I got the Valentine’s Wreath Idea from here. Mine is quite different in that I went with flat felt hearts in a rich red and I got the wield my new hot glue gun. The finished effect is simple but well, effective I think. The rest was easy: red plastic tablecloth (boys eating spaghetti – I shouldn’t need to say anything else on that subject), white serviettes with hand-painted hearts, some red heart sequins sprinkled up the middle of the table, red tea-lights in our special rose decorated wall sconce and the “piece de resistance” (as far as the boys were concerned) chocolate heart rose buds on long plastic stems.
We dined on spaghetti bolognaise with choc mint drumsticks for dessert anda good time was had by three of us. Vera the dog was intrigued by all the goings-on and desperate to be included. She did score some leftover spaghetti sauce in the end!

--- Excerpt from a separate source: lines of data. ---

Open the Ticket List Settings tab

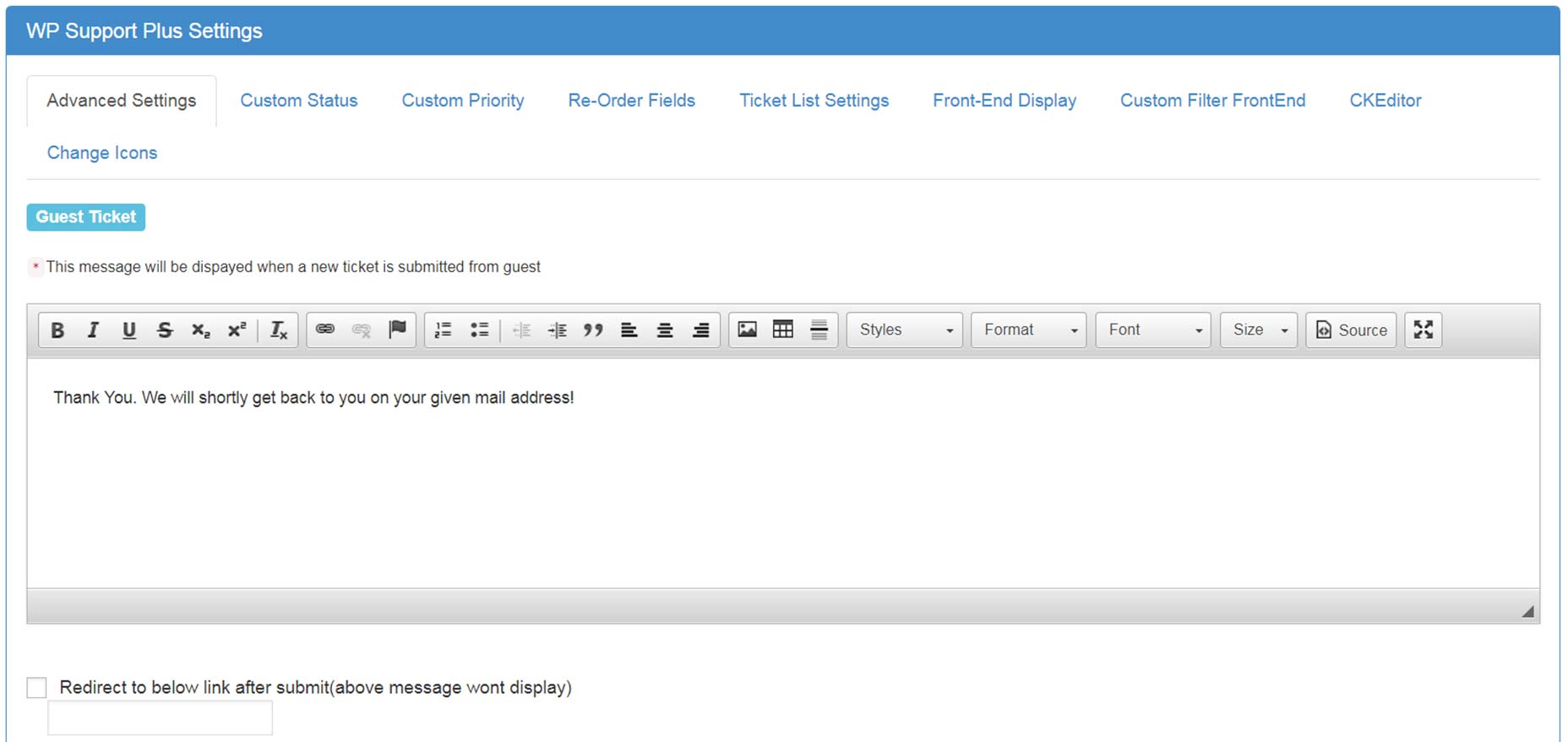click(814, 101)
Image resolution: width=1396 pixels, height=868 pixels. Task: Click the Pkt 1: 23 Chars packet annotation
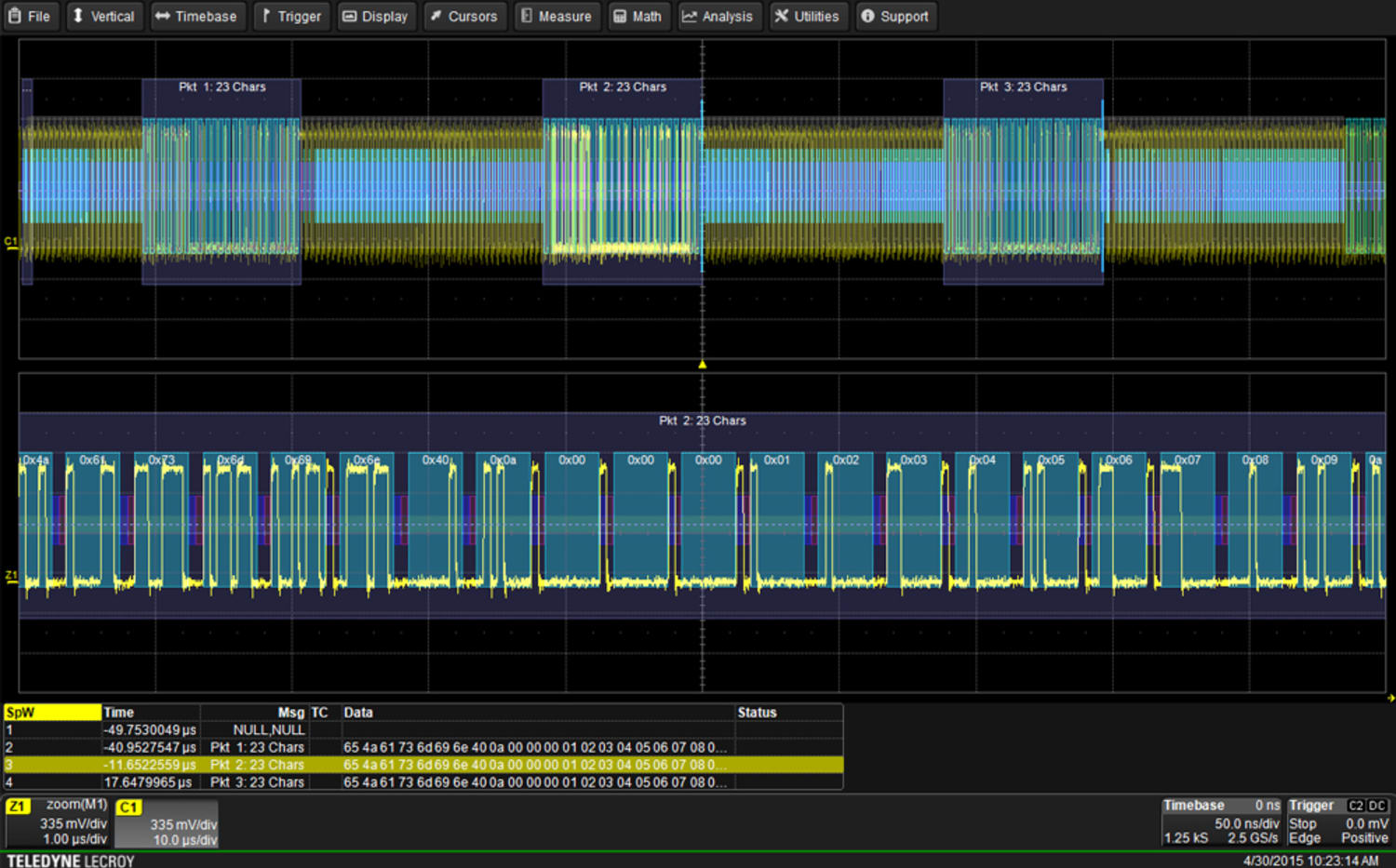(221, 87)
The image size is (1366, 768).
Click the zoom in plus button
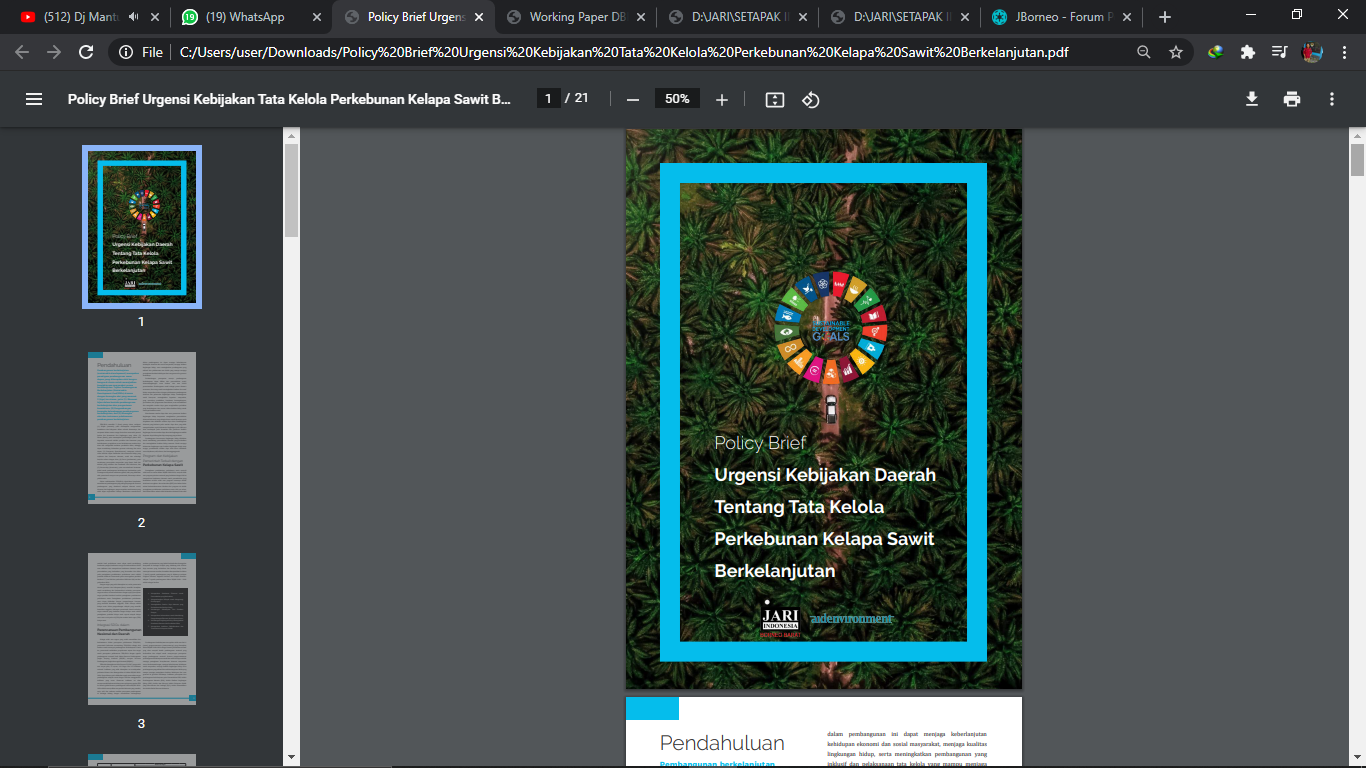tap(722, 99)
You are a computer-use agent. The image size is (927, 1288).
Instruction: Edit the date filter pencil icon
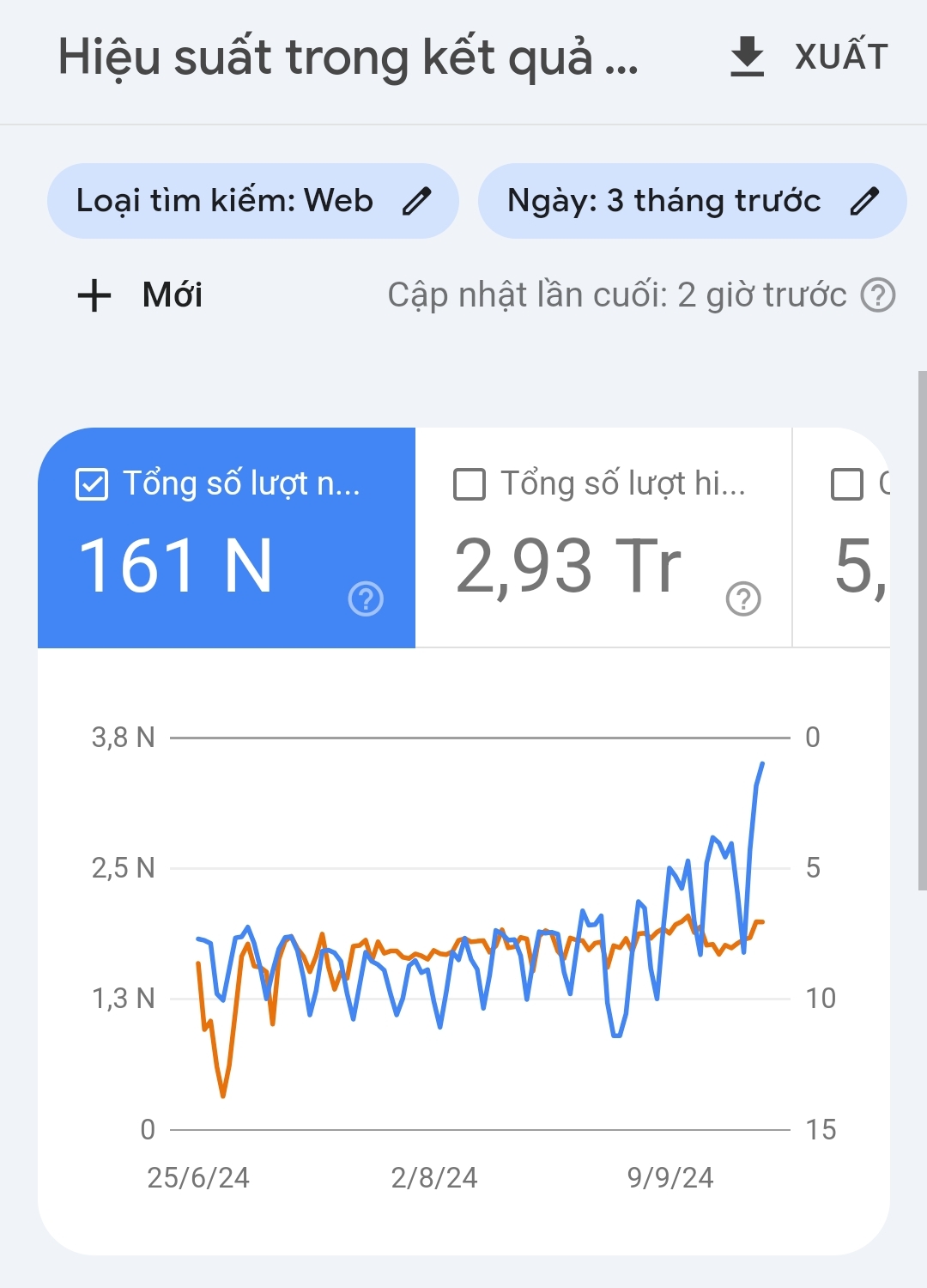[x=864, y=201]
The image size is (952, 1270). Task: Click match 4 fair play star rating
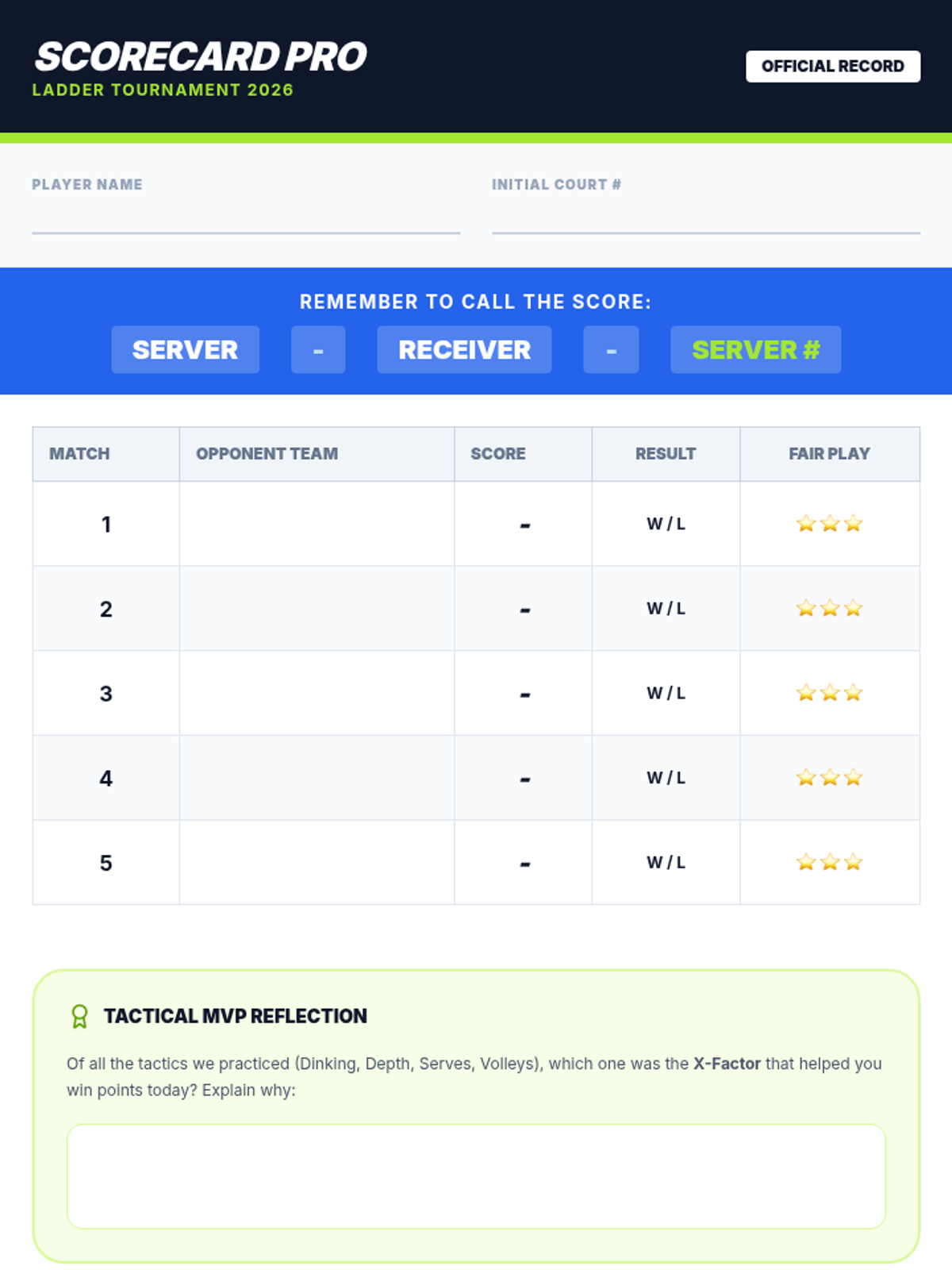pos(829,778)
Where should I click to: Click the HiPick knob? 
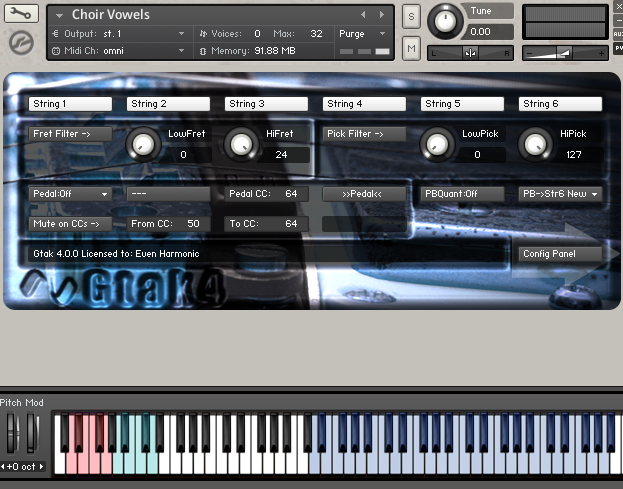point(533,144)

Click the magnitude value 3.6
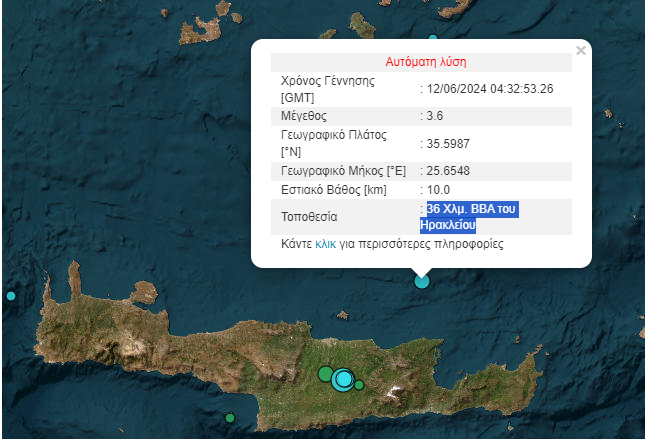pos(435,117)
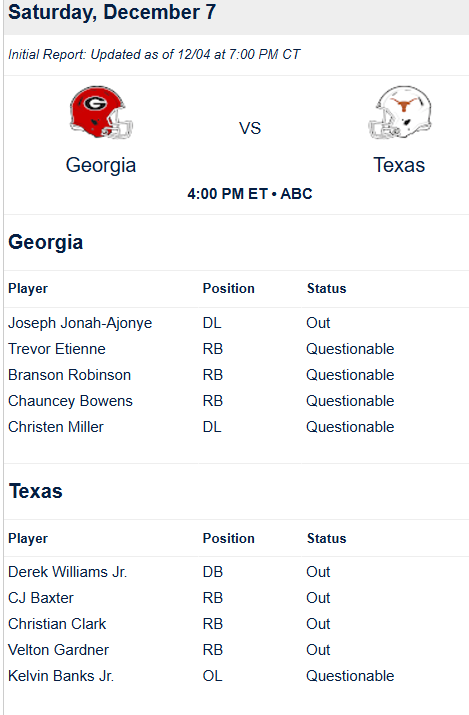The height and width of the screenshot is (715, 469).
Task: Click the 4:00 PM ET • ABC game time
Action: click(x=250, y=194)
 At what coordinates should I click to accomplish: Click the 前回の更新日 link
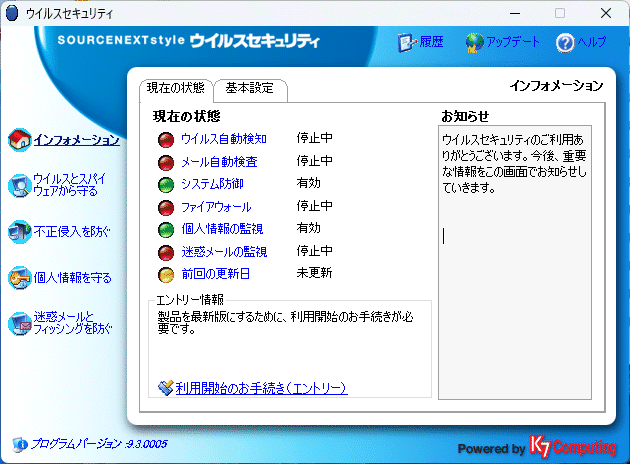click(x=215, y=273)
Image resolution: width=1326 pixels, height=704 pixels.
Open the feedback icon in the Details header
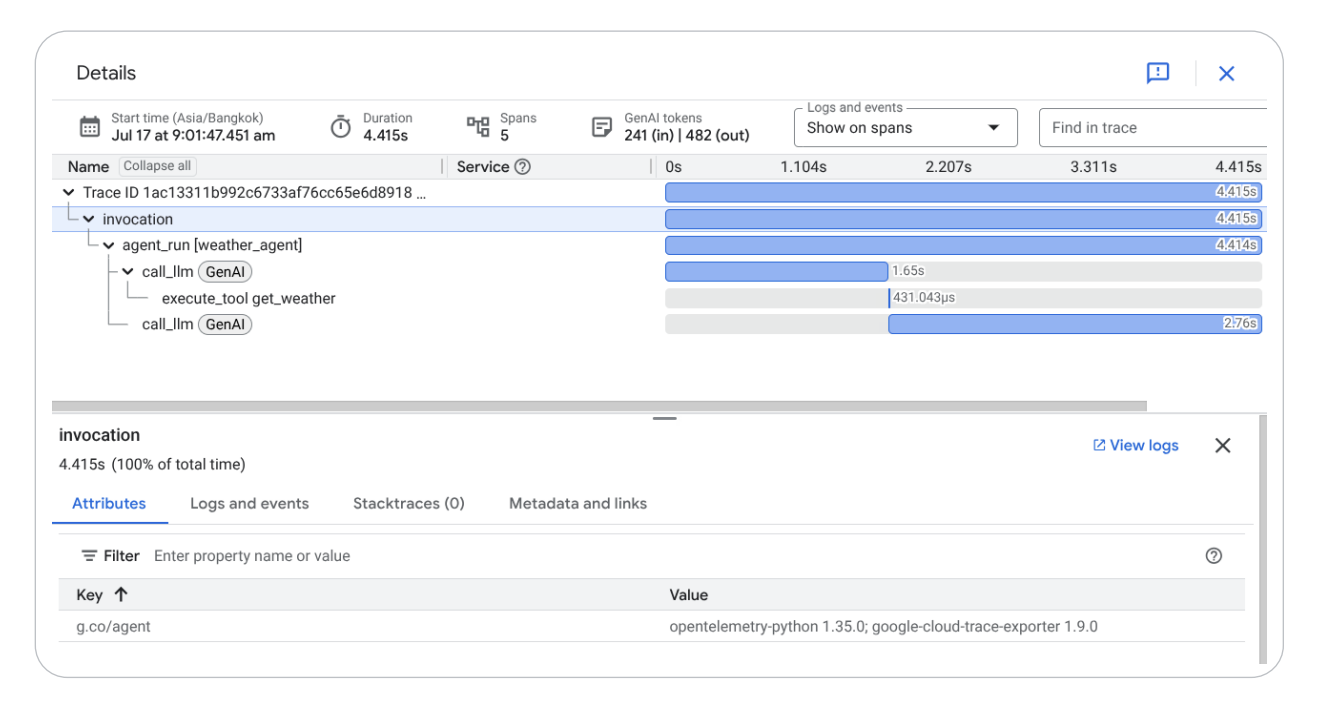click(1158, 73)
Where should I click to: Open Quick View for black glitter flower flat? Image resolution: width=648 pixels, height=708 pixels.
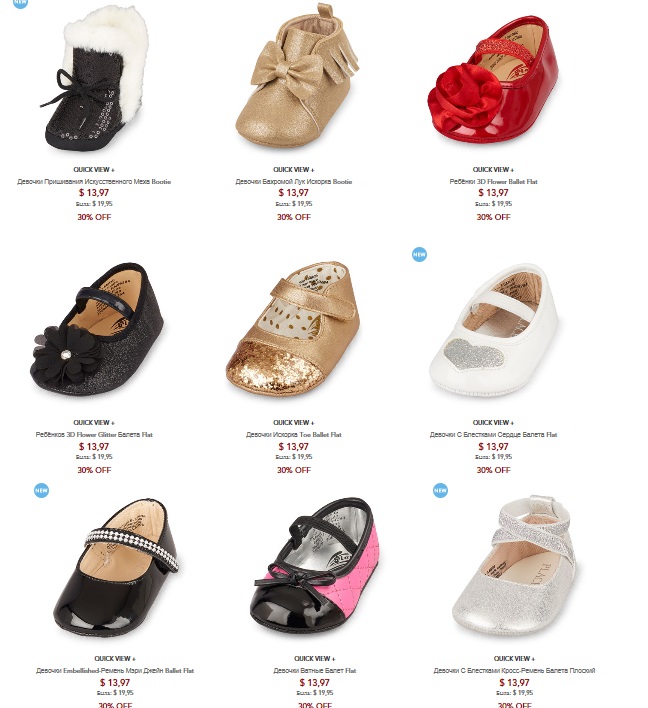(94, 423)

Things had really fallen apart with routines and homework to the extent that it was all too hard for all of us. So I resolved to start this year with better routines and habits and needed a dedicated space for homework. In our small, overcrowded house that was a big ask. Until the end of last year the boys did their homework at the dining table and if they weren’t finished by dinnertime it got shoved aside into what was already a blazing hot spot (to use FlyLady terminology). Then things got lost and homework wasn’t done and we slipped right out of our good routines.
When I looked at this year realistically, I could see that we were likely to repeat the same patterns if something didn’t change. We would still have irregular hours at times until I am back in full time work and this meant that the boys would be getting home and starting homework right on dinner time. They needed to be able to get up and leave it and then come back and find things as they had left them.
So I’ve surrendered the use of the two desks in the main bedroom to the boys for that part of the day that they need to do homework. This has multiple benefits. It forces me to keep my desk reasonably clear. The room is air-conditioned. There is easy access to a computer if I allow it. I can be in there dealing with laundry and/or ironing at the same time and there are far fewer distractions.
The boys thought the homework space looked great and Eric has put it to good use this week. We’re still waiting for the big Year 2 boy to come home with homework and then it will really be put to the test!